A boat trip to Crete’s desert island of Koufonisi
And there are no fewer than 36 beaches, most with fine white or golden sand. Though uninhabited now, Koufonisi held a special value for ancient Greeks, and its waters (rich in sea sponges and shells) attracted civilisations as varied as the Minoans and the Byzantines. In fact, there are Hellenistic and Roman ruins around the isle, some still in the process of being excavated. You are free to explore a landscape sculpted over time by the elements. Tread carefully, though. The entire island has been given Natura 2000-protected status.
With 36 to choose from and all that white and gold sand, you won’t know where to start. So here’s a quick tour: Pigadi, on the north coast, is closest to where you’ll most likely be dropped off. Heading east, there’s beautiful Anemertia, which is sandy at one end and rocky at the other (nearby excavations have revealed an ancient theatre). Heading southeast, you reach the generous sandy bay of Hiliaderfia and Prosfora, the longest beach on the island. And, finally, there is secluded and untouched Asprougas.
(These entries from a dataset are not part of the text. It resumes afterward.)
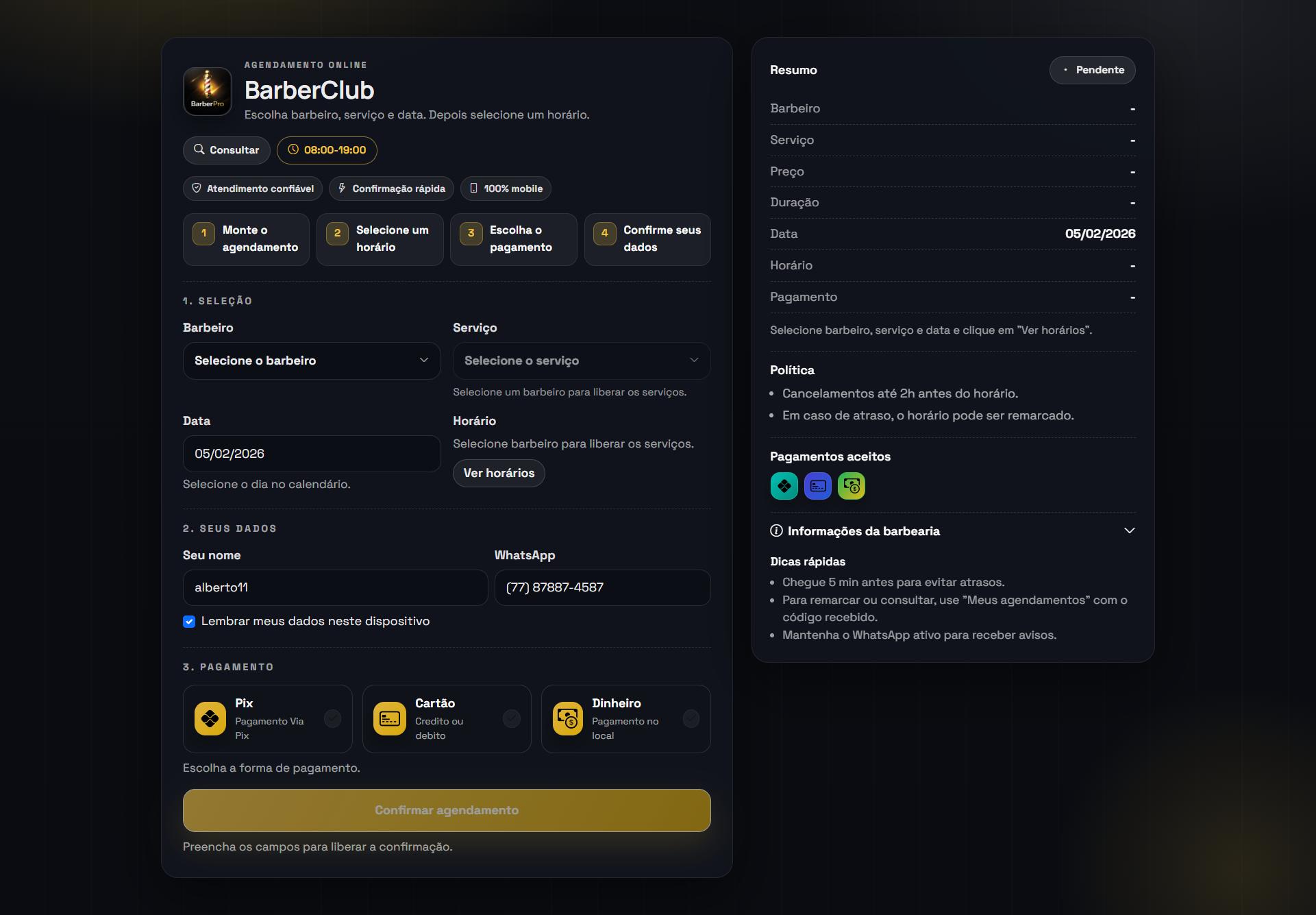The image size is (1316, 915).
Task: Select the Pix payment method
Action: pyautogui.click(x=267, y=719)
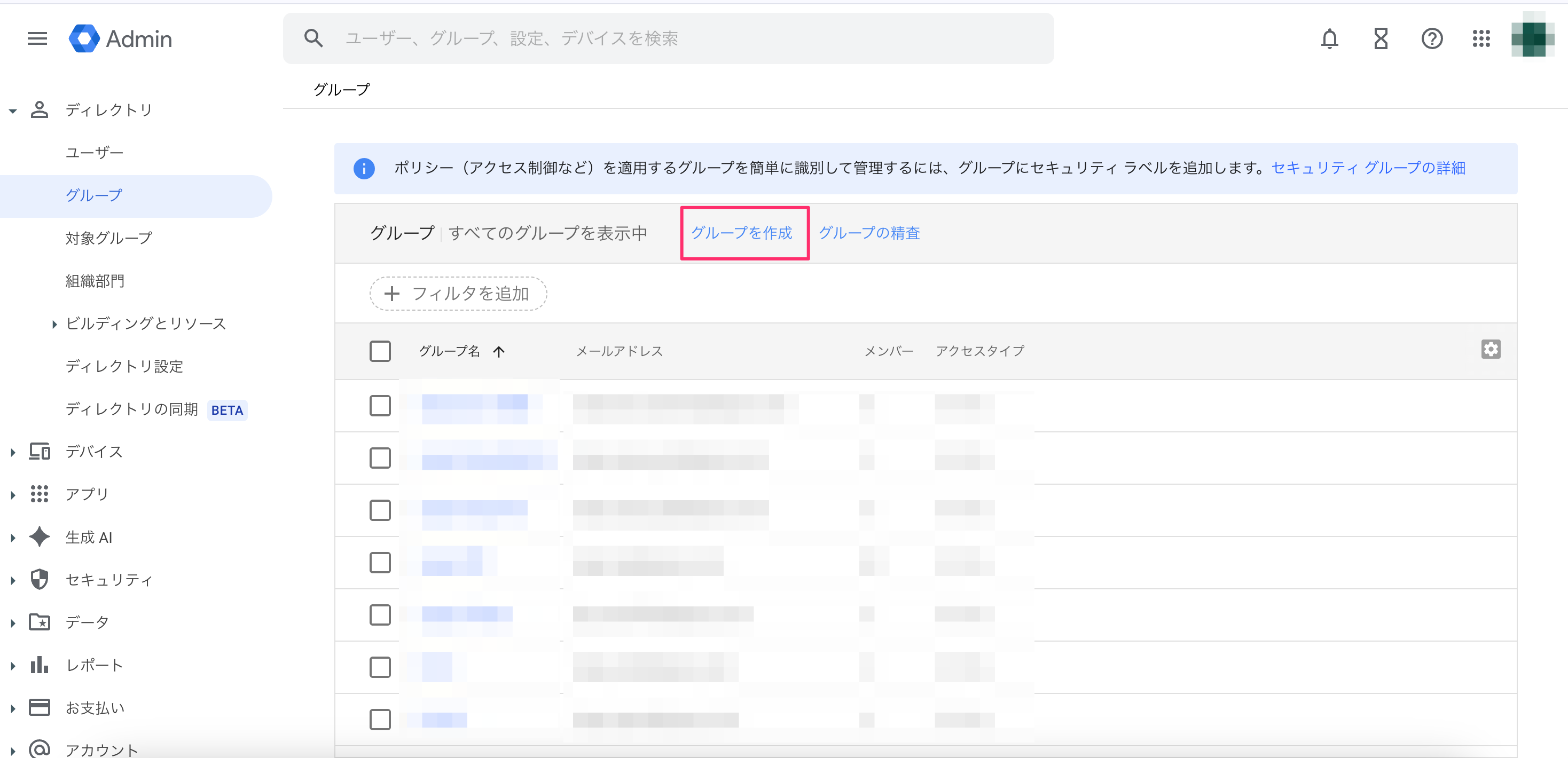Image resolution: width=1568 pixels, height=758 pixels.
Task: Open セキュリティ グループの詳細 link
Action: point(1368,168)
The Church of Agios Nikolaos
Near Pigadi Beach, you’ll find the little Chapel of Agios Nikolaos, patron saint of sailors, and a well from which the beach gets its name. You’ll also find a path leading inland.
The Desert of Elias
As you explore inland, you’ll completely forget that you’re in Greece (perhaps only the sand dunes of Ammothines, on Limnos, are comparable). The name (Elias) comes from a centuries-old olive tree, which is the only tree in the desert and one of only four olive trees on the island.
At the end of the path, there’s a ruined lighthouse, alongside the remains of a Hellenistic-era temple. The lighthouse was built in the 1920s, partly with the remains of the temple that once stood an impressive 2.5m tall.